The reader should set down exactly the lines from the one containing "Select the Balance sheet segment" through the last line of the material, omitting every picture.
>>>
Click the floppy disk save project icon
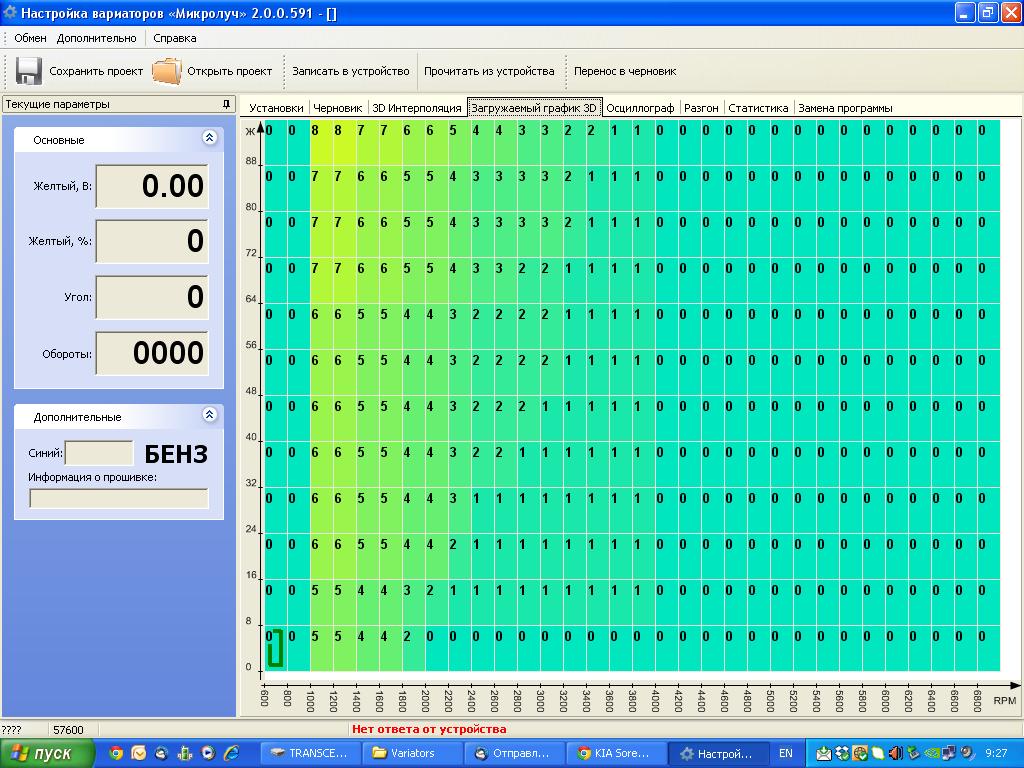 28,71
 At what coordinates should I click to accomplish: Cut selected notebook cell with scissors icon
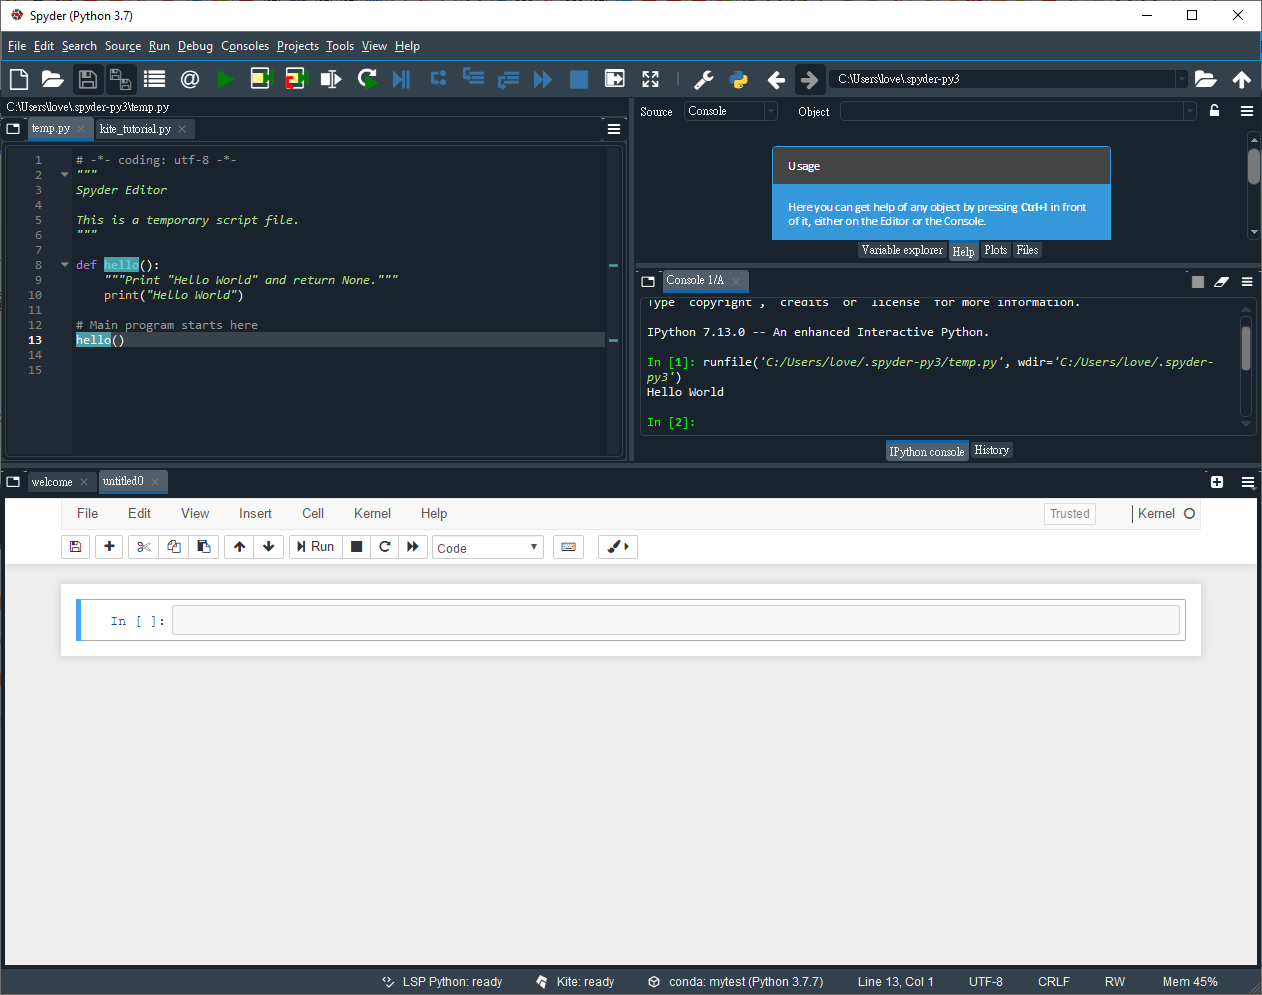click(x=144, y=547)
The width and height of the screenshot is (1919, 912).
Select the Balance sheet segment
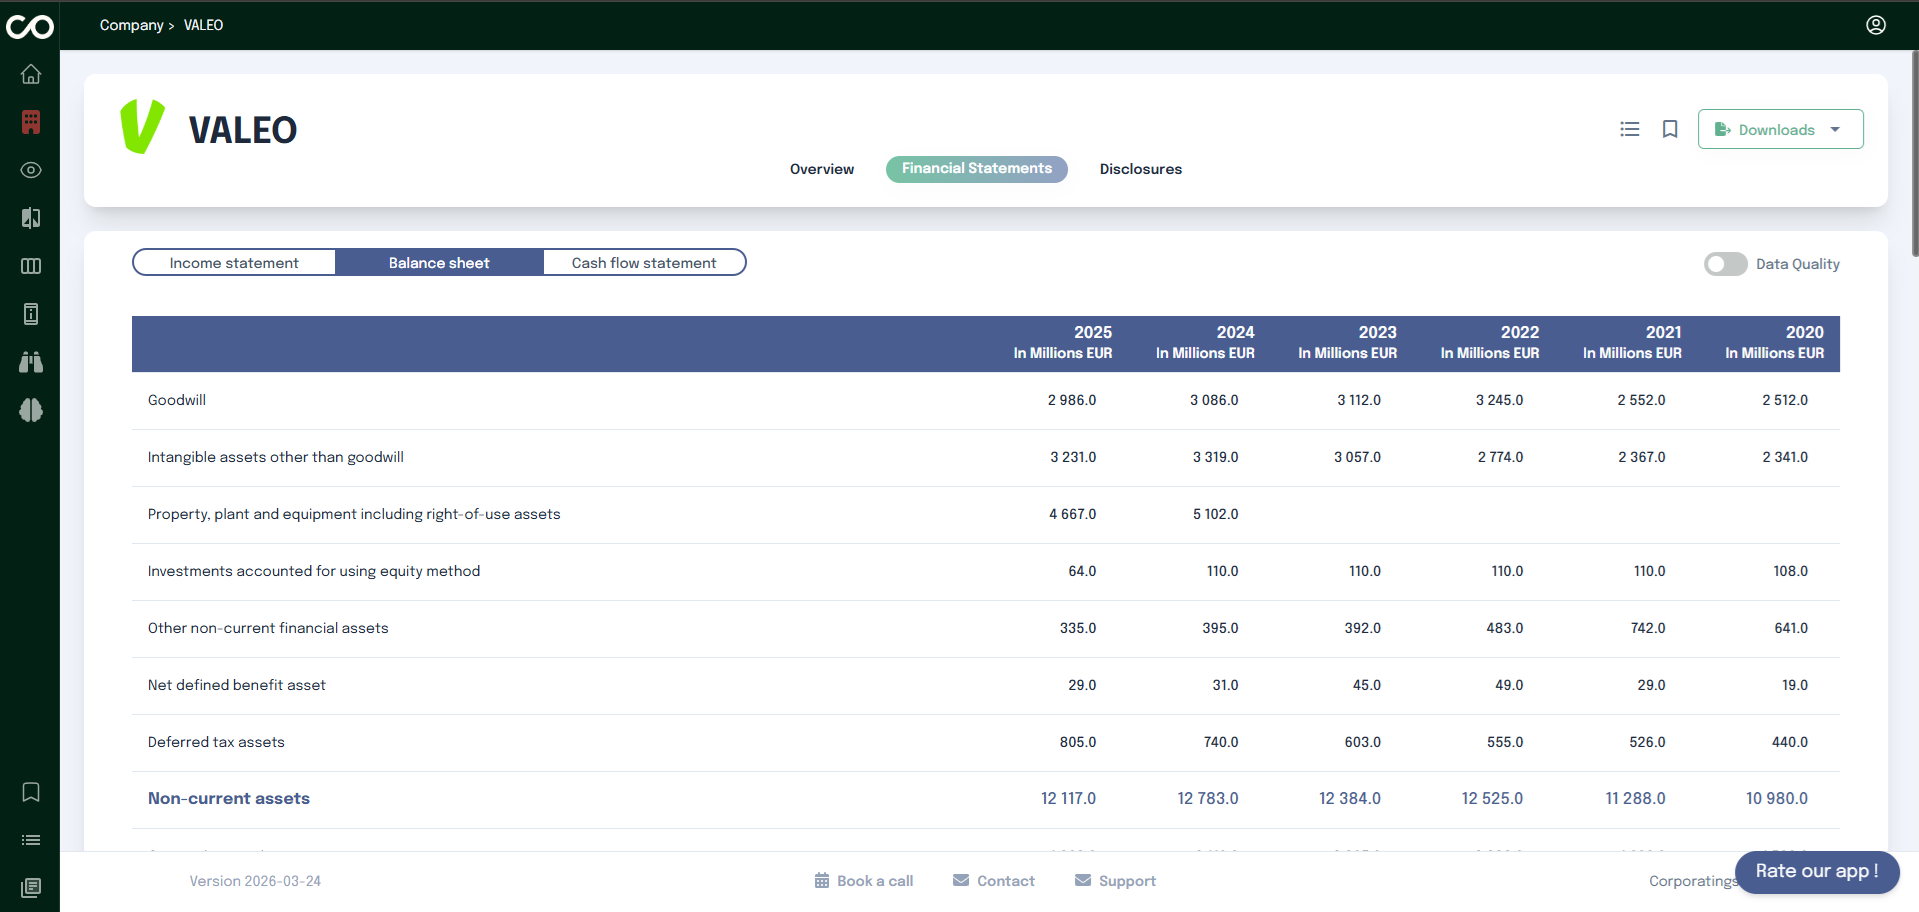click(x=439, y=263)
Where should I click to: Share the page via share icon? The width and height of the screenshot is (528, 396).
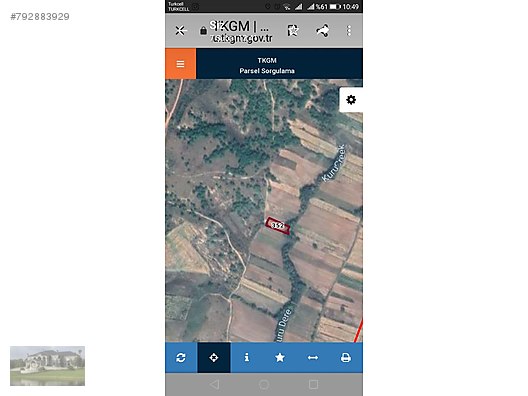(323, 31)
<<<
[Response to this exercise]:
Select the Balance sheet segment
click(x=439, y=263)
Where should I click to: Share the page via share icon? The width and height of the screenshot is (528, 396).
(323, 31)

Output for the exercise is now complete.